In San Francisco, Billy tries to stop the corrupt mayor from imposing discriminatory laws to make life difficult for the Chinese migrants. Meanwhile, the Native American tribe that saved Wong gets into trouble with a more powerful rival tribe. The chief's son, Fierce Eagle, is injured by the rival tribe's leader. To everyone's surprise, Wong defeats the rival tribe's leader and half of his men, causing the rival tribe to flee in fear. He eventually makes his way to San Francisco and regains his memory with the help of his companions, but forgets everything that happened during his bout of amnesia.

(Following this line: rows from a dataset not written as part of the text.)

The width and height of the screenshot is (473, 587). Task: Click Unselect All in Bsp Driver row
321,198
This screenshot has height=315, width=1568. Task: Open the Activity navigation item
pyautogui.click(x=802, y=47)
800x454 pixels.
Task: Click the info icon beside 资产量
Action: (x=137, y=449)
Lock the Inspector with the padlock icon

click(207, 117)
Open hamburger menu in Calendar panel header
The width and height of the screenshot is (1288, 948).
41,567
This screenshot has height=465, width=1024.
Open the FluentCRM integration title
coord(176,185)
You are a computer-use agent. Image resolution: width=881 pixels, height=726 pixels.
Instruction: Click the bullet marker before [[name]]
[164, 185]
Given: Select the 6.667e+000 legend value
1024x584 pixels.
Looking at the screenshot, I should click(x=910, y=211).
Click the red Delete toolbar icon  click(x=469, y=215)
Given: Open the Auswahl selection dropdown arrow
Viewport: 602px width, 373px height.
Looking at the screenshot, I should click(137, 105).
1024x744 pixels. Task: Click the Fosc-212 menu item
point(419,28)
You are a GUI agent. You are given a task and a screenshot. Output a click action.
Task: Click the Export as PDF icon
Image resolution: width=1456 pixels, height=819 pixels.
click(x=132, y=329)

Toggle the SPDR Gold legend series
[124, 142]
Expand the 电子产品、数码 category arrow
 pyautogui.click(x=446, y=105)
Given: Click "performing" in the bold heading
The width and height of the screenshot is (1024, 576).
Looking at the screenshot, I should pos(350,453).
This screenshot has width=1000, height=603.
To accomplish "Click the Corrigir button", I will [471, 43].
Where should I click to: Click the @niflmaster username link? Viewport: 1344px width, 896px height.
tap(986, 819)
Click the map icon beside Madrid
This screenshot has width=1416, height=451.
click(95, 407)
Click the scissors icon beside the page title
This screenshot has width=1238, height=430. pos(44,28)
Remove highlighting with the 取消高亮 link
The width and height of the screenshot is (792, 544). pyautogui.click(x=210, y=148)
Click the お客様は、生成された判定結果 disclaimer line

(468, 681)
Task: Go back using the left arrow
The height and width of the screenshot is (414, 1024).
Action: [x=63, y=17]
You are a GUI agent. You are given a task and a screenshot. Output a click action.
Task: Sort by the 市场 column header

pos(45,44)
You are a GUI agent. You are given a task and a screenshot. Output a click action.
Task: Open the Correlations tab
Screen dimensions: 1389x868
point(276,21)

In the meantime, the mayor has fallen into debt, so he hires a Mexican bandit to help him rob the bank and frames the people in Po-chi-lam for the robbery while he secretly plans to abscond with the loot. Wong and his companions are arrested and sentenced to death by hanging. Just then, the Mexican bandit discovers that the mayor has paid him less than he expects so he returns to claim his money, thus revealing the truth. In the ensuing fight, the mayor is killed and Wong manages to capture the bandit and clear Po-chi-lam's name. At the end of the film, Billy is elected as the new mayor while Wong, 13th Aunt and Clubfoot return to China.

==Cast==
- Jet Li as Wong Fei-hung
- Rosamund Kwan as "13th Aunt" Yee Siu-kwan
- Hung Yan-yan as Kwai Geuk-chat ("Clubfoot Seven Chiu-Tsat")
- Power Chan as So Sai-man ("Bucktooth" So)
- Jeff Wolfe as Billy
- Joe Sayah as Mexican bandit
- Richard Ng as Uncle Han
- Lau Kar-wing as Lion Dance Drummer
- T.J. Storm as Rival Tribe Indian Brave
- Mars (extra) (uncredited)
- Patrick Lung as Uncle Lung
- Deborah Kay Hooker "Mum"
- Ron Ring
- Ryon Marshall
- Freddy Joe
- Chrysta Bell as Sarah
- William Fung as Immigrant worker
- Johnny Koo as Immigrant worker
- Jerry Wu as Opium Den worker
- Alan Chanas
- Wong Choh-wa
- Fan Chin-hung
- Choi Kwok-keung
- Jason De Hoyos as Fierce Eagle
- Daniel Lujan as Flying Eagle
- Roberto Lopez as Mexican (Gang of seven)

==Production==
The film was shot at the Alamo Village, the film set originally created for John Wayne's The Alamo and other locations in South Texas. Lau Kar-wing served as the film's assistant and second unit director.

==Awards and nominations==

Awards and nominations
| Ceremony | Category | Recipient | Result |
| 17th Hong Kong Film Awards | Best Action Choreography | Sammo Hung | Nominated |

==Box office==
Jet Li's return to the series opened on the weekend of Chinese New Year, and faced stiff competition from director Hung's own film, Mr. Nice Guy. Still, it grossed HK$30,268,415 at the Hong Kong box office.

==Mandarin version==

A sync-sound Mandarin soundtrack features a number of the Chinese actors speaking their own language (including Jet Li, Patrick Lung - Richard Ng speaks Cantonese however), whilst others are dubbed.